▸ **Required action**:
The lines to return are those below that contain the word "screenshot".

[Dataset entries]

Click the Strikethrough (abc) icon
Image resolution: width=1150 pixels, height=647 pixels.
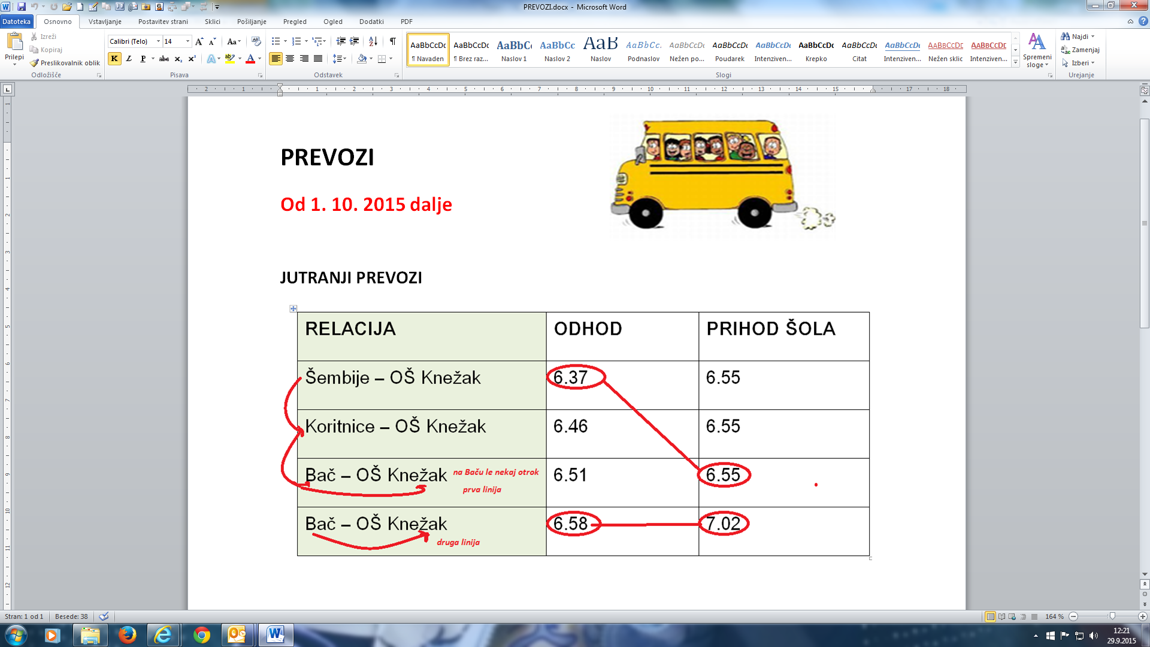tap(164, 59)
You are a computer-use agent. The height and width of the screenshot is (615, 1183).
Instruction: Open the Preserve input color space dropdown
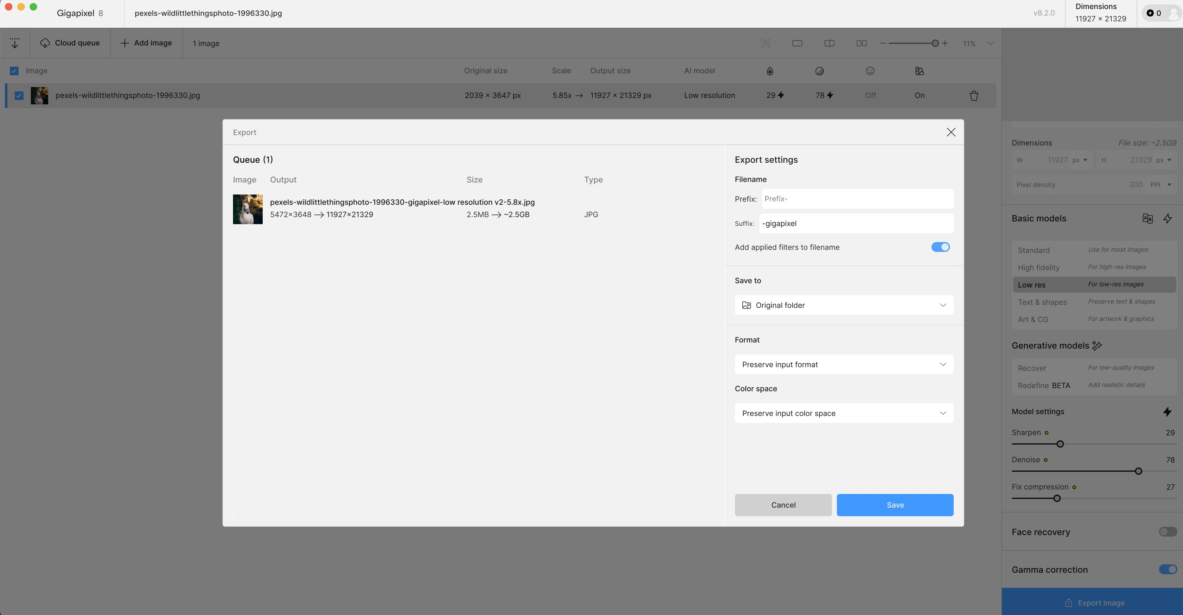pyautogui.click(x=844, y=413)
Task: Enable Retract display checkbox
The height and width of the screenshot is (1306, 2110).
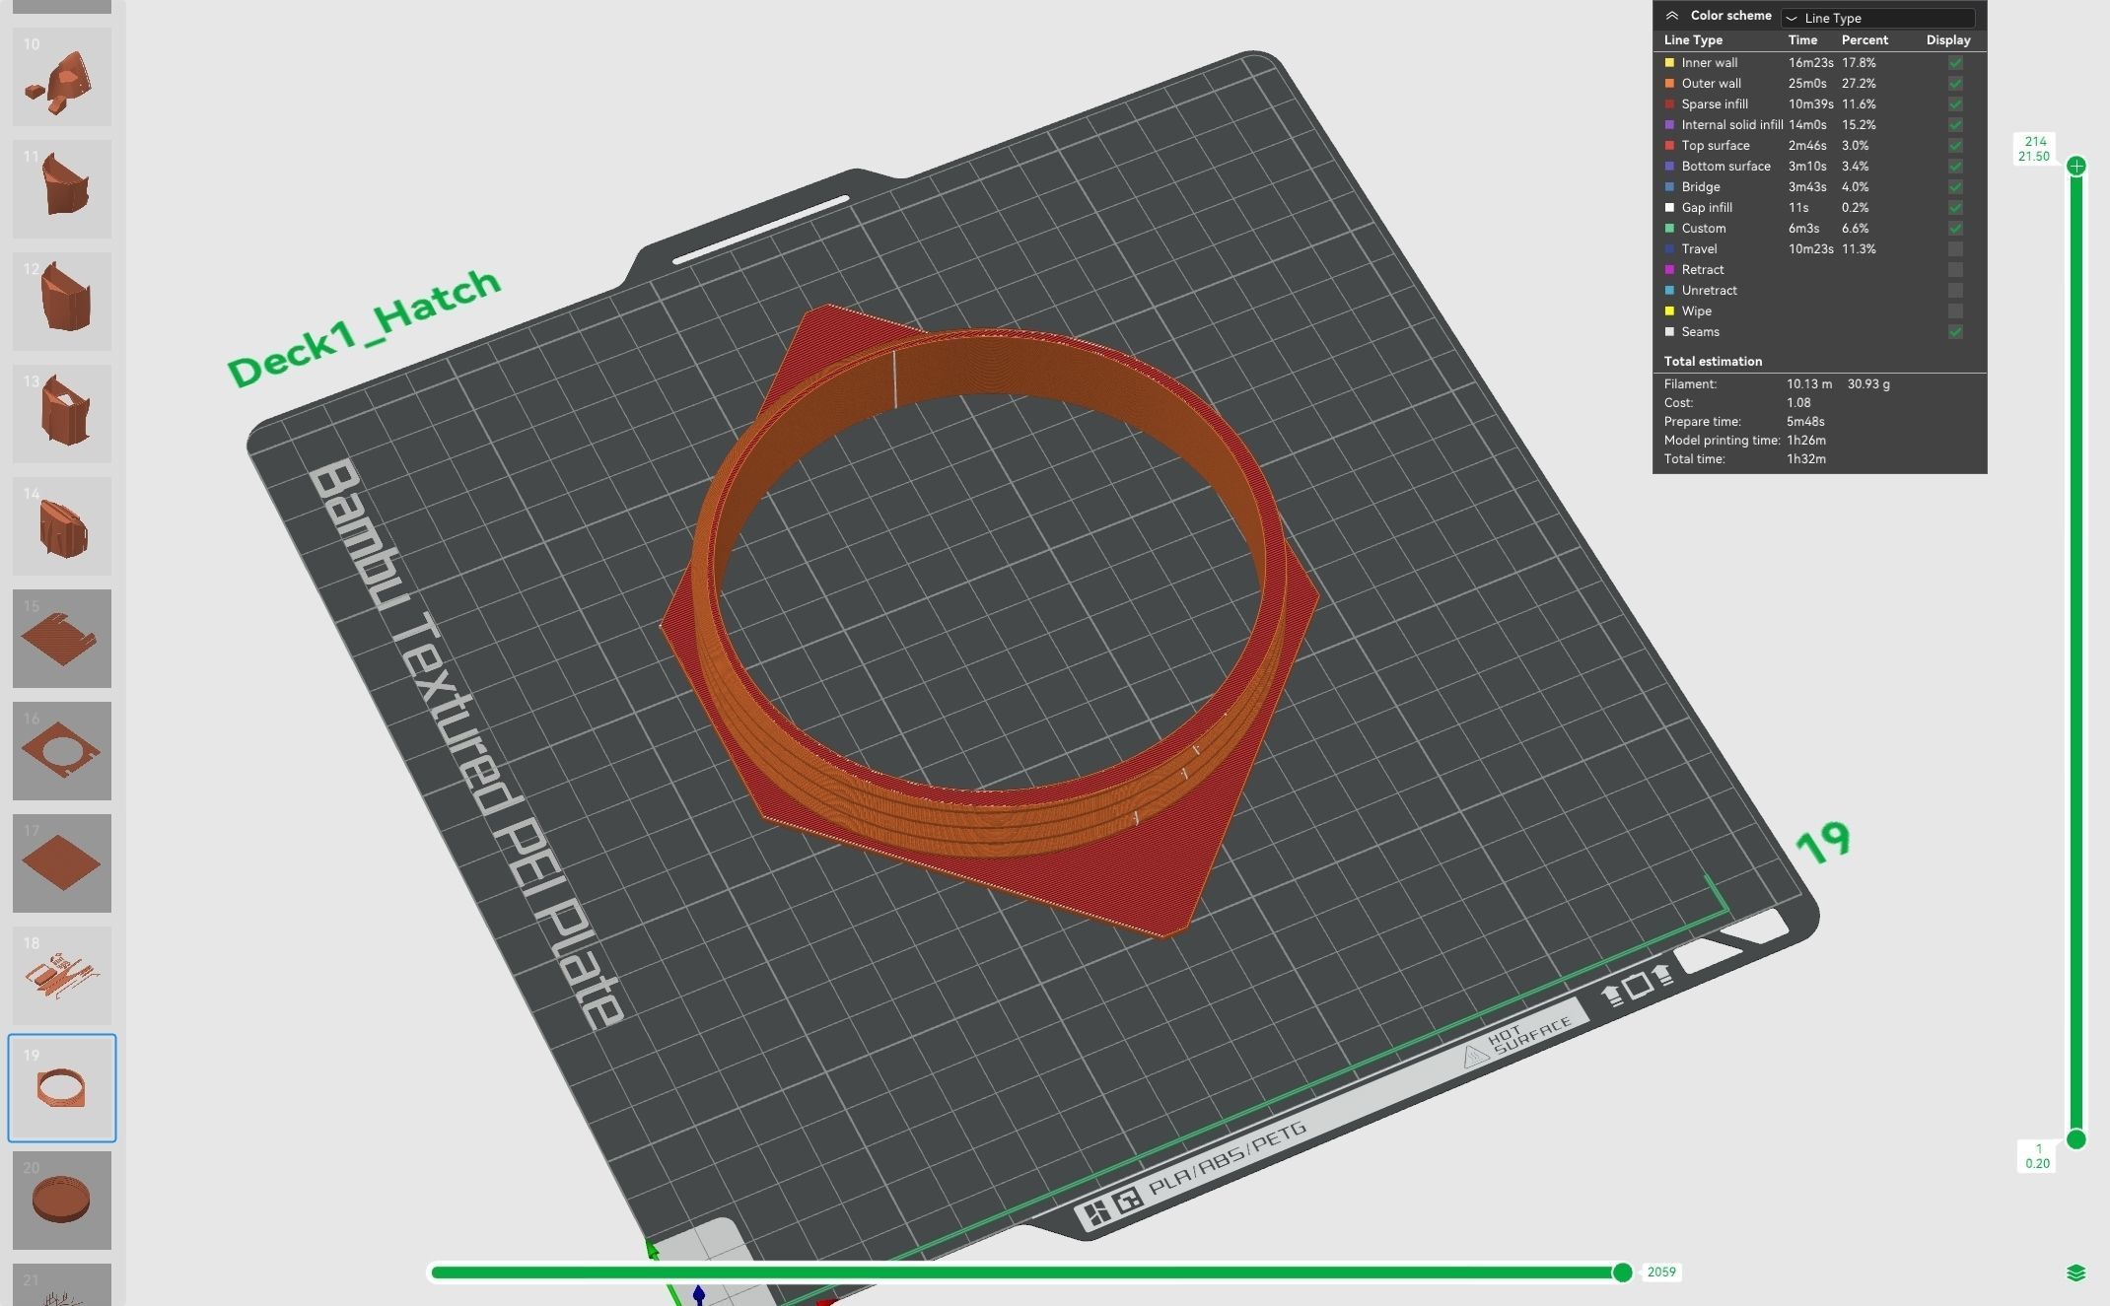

▸ **Exercise output**:
You are a computer-use agent. The height and width of the screenshot is (615, 1183).
The height and width of the screenshot is (1306, 2110).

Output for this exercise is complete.